::: Records

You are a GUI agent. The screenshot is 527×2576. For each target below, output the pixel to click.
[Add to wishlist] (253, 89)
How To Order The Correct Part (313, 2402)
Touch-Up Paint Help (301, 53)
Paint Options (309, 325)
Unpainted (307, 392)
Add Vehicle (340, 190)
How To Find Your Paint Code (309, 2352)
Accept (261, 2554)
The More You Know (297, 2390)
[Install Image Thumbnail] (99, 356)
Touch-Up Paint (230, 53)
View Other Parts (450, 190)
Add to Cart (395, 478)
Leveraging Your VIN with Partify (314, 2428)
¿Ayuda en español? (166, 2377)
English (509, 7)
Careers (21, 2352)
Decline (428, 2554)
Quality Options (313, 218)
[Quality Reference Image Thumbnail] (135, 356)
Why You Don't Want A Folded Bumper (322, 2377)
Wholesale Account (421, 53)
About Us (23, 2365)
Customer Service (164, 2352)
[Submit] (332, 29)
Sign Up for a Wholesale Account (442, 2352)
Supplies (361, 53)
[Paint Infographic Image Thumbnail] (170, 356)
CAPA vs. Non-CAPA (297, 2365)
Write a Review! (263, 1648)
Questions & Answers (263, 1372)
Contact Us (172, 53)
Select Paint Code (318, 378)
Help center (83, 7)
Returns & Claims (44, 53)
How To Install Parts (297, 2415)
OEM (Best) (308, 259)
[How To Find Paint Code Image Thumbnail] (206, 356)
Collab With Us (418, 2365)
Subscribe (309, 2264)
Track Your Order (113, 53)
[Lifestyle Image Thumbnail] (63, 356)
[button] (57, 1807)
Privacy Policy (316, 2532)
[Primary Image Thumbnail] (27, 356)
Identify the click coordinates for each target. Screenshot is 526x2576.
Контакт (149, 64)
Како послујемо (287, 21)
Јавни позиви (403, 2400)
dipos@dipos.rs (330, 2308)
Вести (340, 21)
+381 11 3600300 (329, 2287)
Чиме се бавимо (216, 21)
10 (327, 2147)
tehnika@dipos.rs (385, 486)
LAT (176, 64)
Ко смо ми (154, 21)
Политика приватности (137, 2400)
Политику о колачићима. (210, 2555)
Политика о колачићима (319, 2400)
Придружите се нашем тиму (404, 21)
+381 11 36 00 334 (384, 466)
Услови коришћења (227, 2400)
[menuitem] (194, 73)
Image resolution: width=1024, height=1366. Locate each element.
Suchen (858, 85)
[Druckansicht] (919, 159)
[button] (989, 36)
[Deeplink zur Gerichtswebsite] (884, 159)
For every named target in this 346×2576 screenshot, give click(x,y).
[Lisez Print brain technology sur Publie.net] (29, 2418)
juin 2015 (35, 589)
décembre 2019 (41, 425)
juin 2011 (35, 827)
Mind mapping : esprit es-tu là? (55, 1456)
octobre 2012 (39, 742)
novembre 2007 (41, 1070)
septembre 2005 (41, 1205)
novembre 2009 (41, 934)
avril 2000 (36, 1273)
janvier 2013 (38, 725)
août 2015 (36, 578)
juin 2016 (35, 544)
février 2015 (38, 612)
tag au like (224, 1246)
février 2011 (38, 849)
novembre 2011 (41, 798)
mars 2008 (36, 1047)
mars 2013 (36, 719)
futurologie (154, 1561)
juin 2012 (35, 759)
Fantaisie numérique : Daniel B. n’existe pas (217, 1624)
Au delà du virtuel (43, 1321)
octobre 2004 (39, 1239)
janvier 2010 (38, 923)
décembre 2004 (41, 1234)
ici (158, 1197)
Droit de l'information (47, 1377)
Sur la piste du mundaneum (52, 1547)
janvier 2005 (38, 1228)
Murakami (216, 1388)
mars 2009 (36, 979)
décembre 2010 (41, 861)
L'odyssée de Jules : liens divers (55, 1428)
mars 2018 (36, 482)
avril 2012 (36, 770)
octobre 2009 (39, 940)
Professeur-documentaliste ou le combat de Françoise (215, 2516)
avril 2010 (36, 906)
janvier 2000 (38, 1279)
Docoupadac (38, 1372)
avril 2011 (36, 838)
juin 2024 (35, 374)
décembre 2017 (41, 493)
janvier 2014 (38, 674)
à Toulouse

::::::

Task instructions
Retype the records that precede this task, keeping them exactly the same.

Response to this exercise
You are a GUI agent. The screenshot is 527×2576. For each target below, output the pixel to click.
[Add to wishlist] (253, 89)
How To Order The Correct Part (313, 2402)
Touch-Up Paint Help (301, 53)
Paint Options (309, 325)
Unpainted (307, 392)
Add Vehicle (340, 190)
How To Find Your Paint Code (309, 2352)
Accept (261, 2554)
The More You Know (297, 2390)
[Install Image Thumbnail] (99, 356)
Touch-Up Paint (230, 53)
View Other Parts (450, 190)
Add to Cart (395, 478)
Leveraging Your VIN with Partify (314, 2428)
¿Ayuda en español? (166, 2377)
English (509, 7)
Careers (21, 2352)
Decline (428, 2554)
Quality Options (313, 218)
[Quality Reference Image Thumbnail] (135, 356)
Why You Don't Want A Folded Bumper (322, 2377)
Wholesale Account (421, 53)
About Us (23, 2365)
Customer Service (164, 2352)
[Submit] (332, 29)
Sign Up for a Wholesale Account (442, 2352)
Supplies (361, 53)
[Paint Infographic Image Thumbnail] (170, 356)
CAPA vs. Non-CAPA (297, 2365)
Write a Review! (263, 1648)
Questions & Answers (263, 1372)
Contact Us (172, 53)
Select Paint Code (318, 378)
Help center (83, 7)
Returns & Claims (44, 53)
How To Install Parts (297, 2415)
OEM (Best) (308, 259)
[How To Find Paint Code Image Thumbnail] (206, 356)
Collab With Us (418, 2365)
Subscribe (309, 2264)
Track Your Order (113, 53)
[Lifestyle Image Thumbnail] (63, 356)
[button] (57, 1807)
Privacy Policy (316, 2532)
[Primary Image Thumbnail] (27, 356)
Identify the click coordinates for each target. Screenshot is 526x2576.
Контакт (149, 64)
Како послујемо (287, 21)
Јавни позиви (403, 2400)
dipos@dipos.rs (330, 2308)
Вести (340, 21)
+381 11 3600300 (329, 2287)
Чиме се бавимо (216, 21)
10 (327, 2147)
tehnika@dipos.rs (385, 486)
LAT (176, 64)
Ко смо ми (154, 21)
Политика приватности (137, 2400)
Политику о колачићима. (210, 2555)
Политика о колачићима (319, 2400)
Придружите се нашем тиму (404, 21)
+381 11 36 00 334 (384, 466)
Услови коришћења (227, 2400)
[menuitem] (194, 73)
Image resolution: width=1024, height=1366. Locate each element.
Suchen (858, 85)
[Druckansicht] (919, 159)
[button] (989, 36)
[Deeplink zur Gerichtswebsite] (884, 159)
For every named target in this 346×2576 screenshot, give click(x,y).
[Lisez Print brain technology sur Publie.net] (29, 2418)
juin 2015 (35, 589)
décembre 2019 (41, 425)
juin 2011 (35, 827)
Mind mapping : esprit es-tu là? (55, 1456)
octobre 2012 (39, 742)
novembre 2007 (41, 1070)
septembre 2005 (41, 1205)
novembre 2009 (41, 934)
avril 2000 (36, 1273)
janvier 2013 (38, 725)
août 2015 (36, 578)
juin 2016 (35, 544)
février 2015 (38, 612)
tag au like (224, 1246)
février 2011 (38, 849)
novembre 2011 (41, 798)
mars 2008 (36, 1047)
mars 2013 (36, 719)
futurologie (154, 1561)
juin 2012 (35, 759)
Fantaisie numérique : Daniel B. n’existe pas (217, 1624)
Au delà du virtuel (43, 1321)
octobre 2004 (39, 1239)
janvier 2010 (38, 923)
décembre 2004 (41, 1234)
ici (158, 1197)
Droit de l'information (47, 1377)
Sur la piste du mundaneum (52, 1547)
janvier 2005 (38, 1228)
Murakami (216, 1388)
mars 2009 (36, 979)
décembre 2010 (41, 861)
L'odyssée de Jules : liens divers (55, 1428)
mars 2018 (36, 482)
avril 2012 (36, 770)
octobre 2009 (39, 940)
Professeur-documentaliste ou le combat de Françoise (215, 2516)
avril 2010 (36, 906)
janvier 2000 (38, 1279)
Docoupadac (38, 1372)
avril 2011 (36, 838)
juin 2024 (35, 374)
décembre 2017 (41, 493)
janvier 2014 (38, 674)
à Toulouse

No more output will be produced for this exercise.